QuelleLeJeff · 27/04/2011 09:28

If it is not financially worth it I really wouldn't bother. Look for something else.

compo · 27/04/2011 09:30

What about a pension though expat? Full time work us best way to pay into a good one but then again we might all drop down dead at 65

GrimmaTheNome · 27/04/2011 09:31

YANBU.

I've been working halftime, from home, since DD started school, and I don't want to return to fulltime (even with zero commute). Work-life balance is important. I work hard when I'm working, but have time for other stuff - not just kid stuff but me-and-DH stuff. Time to meet non-work people.

If its a perfect job and you think there might in time be flexibility over homeworking/hours, then perhaps you should give it a go, but otherwise wouldn't something nearer/part-time be better?

expatinscotland · 27/04/2011 09:31

'My DH started off keen but thinks that it wouldnt make much difference financially after I had paid for petrol, help in the house, taxis for kids when we are both at work etc. The job itself would involve travelling in the area so even more driving.'

Let's face it, not a lot of people want or can afford a job like that now. Petrol and diesel are getting extortionate.

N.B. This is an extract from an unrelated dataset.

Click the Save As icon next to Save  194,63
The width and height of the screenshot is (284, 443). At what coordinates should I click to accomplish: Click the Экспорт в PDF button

I'd look for something closer.

Bonsoir · 27/04/2011 09:31

Why don't you buy a car for your elder two children to share? Not only will they be able to use it for the station and/or college/school, but they will be able to get themselves around in the evenings and help you with the shopping etc.

expatinscotland · 27/04/2011 09:33

'What about a pension though expat? Full time work us best way to pay into a good one but then again we might all drop down dead at 65'

No it's not if you have other financial means. There's the option of topping up NI contributions and all other manner of financial planning for those who can obviously afford to stay at home/on one salary for so long.

My mother never worked outside the home FT after having us. They aren't paupers.

expatinscotland · 27/04/2011 09:34

a lot of employers don't even offer pension plans now, anyhow, and those that do, they can be hit or miss.

TheFarSide · 27/04/2011 09:35

If your reasons for not wanting a full-time job are to do with family/household duties, then (as others have said) your family may have to increase their share of the work - and you should take the job if offered.

However, if your reasons for not wanting a full-time job are about work/life balance and time to pursue other interests, this will be difficult with a full-time job, not to mention the commute. In this case, you could enquire about flexible working options at the interview - they might suprise you and accommodate your wishes.

It's a shame that there are not more decent part-time job opportunities. I'm looking for a part-time job myself and the options are really limited.

Good luck!

ccpccp · 27/04/2011 09:41

Your DH obviously earns a lot if a normal full time job 'wouldnt make much difference financially'.

I guess it depends if you want to contribute more to the family, as kids of those ages are pretty much adults and dont need a SAHM.

If you have everything you'll ever need from your DHs income, then dont take the job. There are a lot of unemployed out there who are on the breadline and need full time work.

throckenholt · 27/04/2011 09:44

I wouldn't even consider such a long commute - it would drive me mental and I would resent the time wasted, and the expense, and the general waste of fuel.

I also wouldn't want to work full time unless I had no choice - it leaves no time to live (once you have done all the household stuff as well).

That is just my personal take. If I were you I would look round for something more local. Take this a boost - they say you are a strong candidate - which means you ought to be a strong candidate for other jobs as well.

HappyMummyOfOne · 27/04/2011 09:48

I'd get the elder ones a bike rather than ferry them arround every day and full time workers still do housework so you wouldnt need to pay for help.

Dont take it unless you actually want it (given you dont need the income) otherwise you'll mess the employer around and somebody that needs a job to provide for their family will miss out.

NinkyNonker · 27/04/2011 09:51

The 3 hr commute would be the deal breaker for me.